PASSAGE FOR REVIEW
+ + + +

Pete Braun originally started working at Wall-tech 20 years ago as a project manager. More recently, as a reward for his hard work, he was given the opportunity to become one of the shareholders in the business along with the charge to help grow the business, which had revenues of about $4 million at the time. “People thought I was crazy,” says Braun.

From the start, Braun wanted to find a way to engage his employees and to instill more of an ownership mentality in them. But he had trouble getting the two other majority shareholders in the business to agree to create any kind of employee-based ownership structure. Ironically, it was the Great Recession that gave him his opportunity. With sales down, the other shareholders wanted to close the business – until Braun stepped up and offered to buy it himself. And even before the ink was dry on the paperwork, he had already hired a team from the GGOB to come in and help his team beginning playing The Game.

Business Challenges 

In the wake of the buyout, and poor financial results caused by the financial downturn, Braun wanted to find a way that would enable all of his project managers, foremen and other key field personnel to understand the financial aspects of the company – something that was unheard of in the construction industry, especially with a union workforce.

+ + + +

STORED DATA

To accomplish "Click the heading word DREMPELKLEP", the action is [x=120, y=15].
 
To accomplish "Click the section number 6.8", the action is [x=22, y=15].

+ + + +

WHAT TO DO
**1.** Using the Wall-tech passage, answer each question.
(a) In what role did Braun first work at Wall-tech, and how long ago did he start?
(b) About how much revenue did the business have when Braun became a shareholder?
(c) When sales were down, what did the other shareholders want to do with the business?
**2.** Rewrite the part of the Wall-tech passage that opens with the words "In the wake" and closes with "a union workforce.", changing "foremen" to "supervisors".
Answer from the text alone.

ANSWERS PER TASK
**1.**
(a) He started as a project manager 20 years ago.
(b) About $4 million.
(c) They wanted to close it.

**2.**
In the wake of the buyout, and poor financial results caused by the financial downturn, Braun wanted to find a way that would enable all of his project managers, supervisors and other key field personnel to understand the financial aspects of the company – something that was unheard of in the construction industry, especially with a union workforce.